Integrated analyses of the single-cell ATAC-seq and RNA-seq reveal the epigenetic landscape of human ovarian aging

Abstract

AbstractStudying the molecular mechanisms of ovarian aging is crucial for understanding the age-related fertility issues in females. Recently, a single-cell transcriptomic roadmap of ovarian aging based on non-human primates revealed the molecular signatures of the oocytes at different developmental stages. Herein, we present the first epigenetic landscape of human ovarian aging, through an integrated analysis of the single-cell assay for transposase-accessible chromatin using sequencing (scATAC-seq) and single-cell RNA-seq. We depicted the transcriptional profiles and chromatin accessibility of the ovarian tissues isolated from old (n=4) and young (n=2) donors.
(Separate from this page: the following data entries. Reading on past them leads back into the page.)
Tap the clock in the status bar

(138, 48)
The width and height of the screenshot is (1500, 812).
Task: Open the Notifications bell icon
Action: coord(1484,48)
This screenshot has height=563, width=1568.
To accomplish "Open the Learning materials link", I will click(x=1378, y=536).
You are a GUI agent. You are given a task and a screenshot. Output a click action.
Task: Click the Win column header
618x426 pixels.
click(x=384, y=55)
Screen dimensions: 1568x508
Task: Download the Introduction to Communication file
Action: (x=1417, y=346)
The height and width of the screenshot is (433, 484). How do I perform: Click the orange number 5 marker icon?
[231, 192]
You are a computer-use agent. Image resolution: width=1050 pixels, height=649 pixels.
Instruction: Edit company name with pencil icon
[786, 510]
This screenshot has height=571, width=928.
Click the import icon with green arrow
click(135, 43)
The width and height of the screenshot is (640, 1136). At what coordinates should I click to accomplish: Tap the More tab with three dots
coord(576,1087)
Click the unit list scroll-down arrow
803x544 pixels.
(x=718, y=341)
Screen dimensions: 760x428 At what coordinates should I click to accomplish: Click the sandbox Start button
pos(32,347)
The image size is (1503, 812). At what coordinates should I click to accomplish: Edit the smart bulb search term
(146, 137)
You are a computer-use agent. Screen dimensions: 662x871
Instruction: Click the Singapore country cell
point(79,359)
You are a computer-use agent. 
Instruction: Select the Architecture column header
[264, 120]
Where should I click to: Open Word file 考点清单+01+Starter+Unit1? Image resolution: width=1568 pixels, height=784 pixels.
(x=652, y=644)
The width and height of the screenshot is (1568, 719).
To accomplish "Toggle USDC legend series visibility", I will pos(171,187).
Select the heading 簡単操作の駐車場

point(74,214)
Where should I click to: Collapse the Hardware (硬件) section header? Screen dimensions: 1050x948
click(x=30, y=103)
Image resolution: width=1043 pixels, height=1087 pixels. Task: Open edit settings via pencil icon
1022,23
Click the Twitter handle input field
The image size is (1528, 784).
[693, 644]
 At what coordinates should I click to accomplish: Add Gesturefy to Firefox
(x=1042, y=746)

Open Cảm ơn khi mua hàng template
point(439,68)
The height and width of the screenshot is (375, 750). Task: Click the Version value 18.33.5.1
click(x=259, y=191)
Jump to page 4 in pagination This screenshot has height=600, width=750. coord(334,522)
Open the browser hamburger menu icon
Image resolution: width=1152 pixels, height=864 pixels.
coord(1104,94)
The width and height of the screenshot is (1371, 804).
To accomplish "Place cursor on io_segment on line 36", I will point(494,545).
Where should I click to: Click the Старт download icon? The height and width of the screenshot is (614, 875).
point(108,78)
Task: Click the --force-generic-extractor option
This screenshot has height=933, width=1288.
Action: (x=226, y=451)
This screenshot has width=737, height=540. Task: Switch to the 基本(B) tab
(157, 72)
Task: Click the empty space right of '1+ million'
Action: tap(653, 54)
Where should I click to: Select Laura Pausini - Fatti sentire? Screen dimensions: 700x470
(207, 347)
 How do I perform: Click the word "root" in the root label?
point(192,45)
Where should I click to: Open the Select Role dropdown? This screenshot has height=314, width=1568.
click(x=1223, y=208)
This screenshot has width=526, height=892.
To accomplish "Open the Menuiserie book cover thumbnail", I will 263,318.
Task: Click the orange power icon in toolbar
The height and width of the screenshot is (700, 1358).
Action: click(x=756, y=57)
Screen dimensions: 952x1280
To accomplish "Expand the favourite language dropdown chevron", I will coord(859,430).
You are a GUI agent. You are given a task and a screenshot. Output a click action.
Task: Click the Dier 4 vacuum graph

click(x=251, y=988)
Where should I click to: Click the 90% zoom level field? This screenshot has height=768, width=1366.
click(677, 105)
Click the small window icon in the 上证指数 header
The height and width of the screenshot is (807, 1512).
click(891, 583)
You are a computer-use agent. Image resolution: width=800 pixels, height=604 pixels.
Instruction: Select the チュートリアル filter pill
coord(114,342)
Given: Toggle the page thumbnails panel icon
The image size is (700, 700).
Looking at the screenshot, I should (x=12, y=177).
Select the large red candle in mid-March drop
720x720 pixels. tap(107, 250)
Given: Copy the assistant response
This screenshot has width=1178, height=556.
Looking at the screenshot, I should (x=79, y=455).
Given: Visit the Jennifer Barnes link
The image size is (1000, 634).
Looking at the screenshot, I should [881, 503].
The unsupervised clustering of data revealed seven distinct cell populations in the ovarian tissues and six subtypes of oocytes, which could be distinguished by age difference. Further analysis of the scATAC-seq data from the young and old oocytes revealed that the interaction between the Notch signaling pathway and AP-1 family transcription factors may crucially determine oocyte aging. Finally, a machine-learning algorithm was applied to calculate the optimal model based on the single-cell dataset for predicting oocyte aging, which exhibited excellent accuracy with a cross-validated area under the receiver operating characteristics score of 0.99. In summary, this study provides a comprehensive understanding of human ovarian aging at both the transcriptomic and epigenetic levels, based on an integrated analysis of large-scale single-cell datasets. We believe our results will shed light on the discovery of potential therapeutic targets or diagnostic markers for age-related ovarian disorders.